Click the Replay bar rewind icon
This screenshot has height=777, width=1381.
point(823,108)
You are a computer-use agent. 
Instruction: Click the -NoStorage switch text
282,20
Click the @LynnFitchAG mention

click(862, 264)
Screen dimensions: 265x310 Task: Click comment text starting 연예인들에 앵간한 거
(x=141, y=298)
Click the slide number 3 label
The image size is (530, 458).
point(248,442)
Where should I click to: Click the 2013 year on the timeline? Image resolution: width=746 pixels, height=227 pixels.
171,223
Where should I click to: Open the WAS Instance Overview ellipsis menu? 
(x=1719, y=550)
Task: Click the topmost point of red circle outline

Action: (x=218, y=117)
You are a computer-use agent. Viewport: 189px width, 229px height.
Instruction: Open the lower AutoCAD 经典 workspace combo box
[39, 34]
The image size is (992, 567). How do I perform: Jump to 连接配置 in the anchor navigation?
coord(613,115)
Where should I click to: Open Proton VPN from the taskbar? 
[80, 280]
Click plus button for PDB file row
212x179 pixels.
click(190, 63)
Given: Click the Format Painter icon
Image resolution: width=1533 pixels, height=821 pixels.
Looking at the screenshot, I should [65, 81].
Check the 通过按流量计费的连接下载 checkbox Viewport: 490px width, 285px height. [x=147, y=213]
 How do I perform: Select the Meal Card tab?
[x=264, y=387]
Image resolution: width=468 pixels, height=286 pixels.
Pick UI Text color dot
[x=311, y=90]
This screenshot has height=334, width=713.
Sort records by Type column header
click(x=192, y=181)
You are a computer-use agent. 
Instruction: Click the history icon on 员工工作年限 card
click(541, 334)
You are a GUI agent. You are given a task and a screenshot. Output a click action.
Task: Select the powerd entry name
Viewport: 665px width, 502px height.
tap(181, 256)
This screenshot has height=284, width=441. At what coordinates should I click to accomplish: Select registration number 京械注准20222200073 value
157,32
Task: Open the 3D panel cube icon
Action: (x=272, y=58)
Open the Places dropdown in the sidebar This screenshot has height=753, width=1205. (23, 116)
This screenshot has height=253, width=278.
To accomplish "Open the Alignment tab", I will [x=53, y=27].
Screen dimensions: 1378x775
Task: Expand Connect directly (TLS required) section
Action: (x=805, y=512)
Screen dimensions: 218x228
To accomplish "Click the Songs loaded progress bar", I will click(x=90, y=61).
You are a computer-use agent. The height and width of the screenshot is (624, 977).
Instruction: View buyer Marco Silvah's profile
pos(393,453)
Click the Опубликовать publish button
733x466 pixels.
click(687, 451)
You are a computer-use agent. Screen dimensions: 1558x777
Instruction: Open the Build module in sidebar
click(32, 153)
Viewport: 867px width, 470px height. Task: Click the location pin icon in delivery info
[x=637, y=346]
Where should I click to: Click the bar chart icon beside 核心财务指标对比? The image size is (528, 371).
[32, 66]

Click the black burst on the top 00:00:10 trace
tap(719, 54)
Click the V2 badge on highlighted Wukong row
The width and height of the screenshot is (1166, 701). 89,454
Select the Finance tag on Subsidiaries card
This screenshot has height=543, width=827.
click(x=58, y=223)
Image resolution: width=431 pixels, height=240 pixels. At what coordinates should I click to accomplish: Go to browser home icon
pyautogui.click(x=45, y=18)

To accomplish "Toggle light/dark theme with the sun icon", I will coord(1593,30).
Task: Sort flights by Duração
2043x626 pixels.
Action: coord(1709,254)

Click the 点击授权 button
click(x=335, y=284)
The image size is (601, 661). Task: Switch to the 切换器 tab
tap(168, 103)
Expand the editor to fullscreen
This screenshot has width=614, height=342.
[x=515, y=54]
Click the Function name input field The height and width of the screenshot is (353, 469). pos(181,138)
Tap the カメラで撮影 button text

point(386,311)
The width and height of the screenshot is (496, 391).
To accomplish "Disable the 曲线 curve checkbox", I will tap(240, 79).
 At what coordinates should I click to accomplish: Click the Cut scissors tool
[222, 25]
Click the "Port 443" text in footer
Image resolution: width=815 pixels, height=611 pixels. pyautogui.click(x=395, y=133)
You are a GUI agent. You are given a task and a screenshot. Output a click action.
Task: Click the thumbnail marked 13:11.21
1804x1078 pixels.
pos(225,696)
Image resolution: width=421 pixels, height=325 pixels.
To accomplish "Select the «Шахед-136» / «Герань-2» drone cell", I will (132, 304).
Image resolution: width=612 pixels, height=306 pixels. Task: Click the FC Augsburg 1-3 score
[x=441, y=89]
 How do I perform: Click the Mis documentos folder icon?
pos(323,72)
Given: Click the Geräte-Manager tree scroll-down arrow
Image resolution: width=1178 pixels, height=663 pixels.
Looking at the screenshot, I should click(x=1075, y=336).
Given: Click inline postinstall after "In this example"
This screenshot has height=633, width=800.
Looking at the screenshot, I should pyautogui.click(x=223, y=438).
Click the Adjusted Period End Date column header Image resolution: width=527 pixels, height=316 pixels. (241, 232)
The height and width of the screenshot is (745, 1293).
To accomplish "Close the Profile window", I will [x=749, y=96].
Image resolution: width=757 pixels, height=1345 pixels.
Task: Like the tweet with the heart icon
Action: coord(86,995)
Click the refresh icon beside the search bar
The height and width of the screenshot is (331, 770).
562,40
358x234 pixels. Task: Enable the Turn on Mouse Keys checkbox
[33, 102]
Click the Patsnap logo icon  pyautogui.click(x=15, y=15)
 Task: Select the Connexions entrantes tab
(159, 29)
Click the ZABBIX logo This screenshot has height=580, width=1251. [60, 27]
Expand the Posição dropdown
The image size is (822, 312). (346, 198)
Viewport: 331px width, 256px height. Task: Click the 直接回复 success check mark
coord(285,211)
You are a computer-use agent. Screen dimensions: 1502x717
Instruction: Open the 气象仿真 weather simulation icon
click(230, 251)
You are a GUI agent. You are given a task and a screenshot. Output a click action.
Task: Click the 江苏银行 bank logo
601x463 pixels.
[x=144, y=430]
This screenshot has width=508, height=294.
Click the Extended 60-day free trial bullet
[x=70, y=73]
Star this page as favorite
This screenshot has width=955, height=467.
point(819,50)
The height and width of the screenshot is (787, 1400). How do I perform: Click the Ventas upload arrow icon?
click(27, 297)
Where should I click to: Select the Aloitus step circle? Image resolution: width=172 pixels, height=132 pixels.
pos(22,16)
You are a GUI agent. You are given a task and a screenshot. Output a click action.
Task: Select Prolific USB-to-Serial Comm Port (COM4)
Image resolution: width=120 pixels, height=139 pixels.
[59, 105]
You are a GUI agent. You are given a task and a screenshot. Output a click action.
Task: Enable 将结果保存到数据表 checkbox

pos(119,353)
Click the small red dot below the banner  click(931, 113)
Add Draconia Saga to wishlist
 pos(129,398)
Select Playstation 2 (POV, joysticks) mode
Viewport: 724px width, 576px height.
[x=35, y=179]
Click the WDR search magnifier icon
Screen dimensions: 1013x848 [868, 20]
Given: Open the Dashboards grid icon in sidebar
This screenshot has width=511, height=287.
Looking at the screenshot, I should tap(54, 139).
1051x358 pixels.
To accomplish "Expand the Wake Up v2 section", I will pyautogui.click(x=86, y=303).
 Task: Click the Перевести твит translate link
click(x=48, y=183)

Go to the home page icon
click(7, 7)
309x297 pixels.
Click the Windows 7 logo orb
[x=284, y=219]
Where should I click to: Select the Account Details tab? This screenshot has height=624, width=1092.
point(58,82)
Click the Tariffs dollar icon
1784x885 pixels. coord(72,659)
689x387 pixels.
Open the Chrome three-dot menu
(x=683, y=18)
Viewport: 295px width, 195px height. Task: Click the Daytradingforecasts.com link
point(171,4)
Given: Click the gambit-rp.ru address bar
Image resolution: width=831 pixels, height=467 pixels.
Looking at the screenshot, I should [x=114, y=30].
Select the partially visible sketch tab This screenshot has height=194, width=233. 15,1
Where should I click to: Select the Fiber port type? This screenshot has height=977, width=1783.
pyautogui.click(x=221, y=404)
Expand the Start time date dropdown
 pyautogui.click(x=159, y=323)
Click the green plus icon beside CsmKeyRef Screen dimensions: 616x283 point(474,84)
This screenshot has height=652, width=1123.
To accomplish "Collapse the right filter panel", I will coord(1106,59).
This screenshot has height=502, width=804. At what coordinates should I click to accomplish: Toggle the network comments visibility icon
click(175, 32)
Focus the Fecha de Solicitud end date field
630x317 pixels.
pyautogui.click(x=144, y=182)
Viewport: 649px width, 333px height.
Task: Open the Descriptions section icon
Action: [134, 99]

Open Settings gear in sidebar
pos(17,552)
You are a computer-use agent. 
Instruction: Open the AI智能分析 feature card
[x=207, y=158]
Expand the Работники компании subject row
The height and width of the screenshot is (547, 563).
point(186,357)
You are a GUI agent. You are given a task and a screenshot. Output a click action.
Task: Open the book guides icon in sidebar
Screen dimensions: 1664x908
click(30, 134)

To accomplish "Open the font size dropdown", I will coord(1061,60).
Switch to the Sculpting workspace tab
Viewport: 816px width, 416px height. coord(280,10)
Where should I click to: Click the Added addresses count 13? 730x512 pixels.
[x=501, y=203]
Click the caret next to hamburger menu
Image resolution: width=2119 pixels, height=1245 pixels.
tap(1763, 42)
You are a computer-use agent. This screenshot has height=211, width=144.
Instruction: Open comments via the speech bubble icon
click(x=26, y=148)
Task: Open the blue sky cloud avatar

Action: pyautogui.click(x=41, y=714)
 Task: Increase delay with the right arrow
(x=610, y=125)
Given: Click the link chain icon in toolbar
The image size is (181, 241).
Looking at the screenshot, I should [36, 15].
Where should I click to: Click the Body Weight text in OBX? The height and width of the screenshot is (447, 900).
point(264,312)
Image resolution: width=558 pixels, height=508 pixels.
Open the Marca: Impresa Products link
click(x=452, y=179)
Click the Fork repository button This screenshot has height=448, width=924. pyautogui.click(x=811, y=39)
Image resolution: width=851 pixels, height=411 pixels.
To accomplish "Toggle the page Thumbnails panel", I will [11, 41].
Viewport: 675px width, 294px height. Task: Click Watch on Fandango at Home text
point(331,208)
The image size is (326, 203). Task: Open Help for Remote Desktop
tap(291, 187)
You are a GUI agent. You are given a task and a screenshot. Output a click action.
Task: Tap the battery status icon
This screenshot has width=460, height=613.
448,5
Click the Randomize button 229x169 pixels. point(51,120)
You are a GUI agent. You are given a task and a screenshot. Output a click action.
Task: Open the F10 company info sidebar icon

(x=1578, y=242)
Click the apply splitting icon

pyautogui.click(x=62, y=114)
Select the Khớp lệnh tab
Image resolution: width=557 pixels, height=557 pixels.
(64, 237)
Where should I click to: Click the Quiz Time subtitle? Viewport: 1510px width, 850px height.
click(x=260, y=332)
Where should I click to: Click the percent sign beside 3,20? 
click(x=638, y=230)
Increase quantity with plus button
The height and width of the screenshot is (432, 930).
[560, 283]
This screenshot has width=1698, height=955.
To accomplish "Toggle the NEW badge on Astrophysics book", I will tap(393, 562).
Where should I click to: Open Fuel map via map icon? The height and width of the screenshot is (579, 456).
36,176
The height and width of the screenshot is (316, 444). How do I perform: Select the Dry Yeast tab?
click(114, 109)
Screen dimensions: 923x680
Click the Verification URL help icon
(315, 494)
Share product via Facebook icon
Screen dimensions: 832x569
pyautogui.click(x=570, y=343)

- - -

■ TASK PROMPT ■
How many lines in the rows above contain the string "section"? Case counts. Reply with the number only.

■ PROBLEM SOLUTION ■
3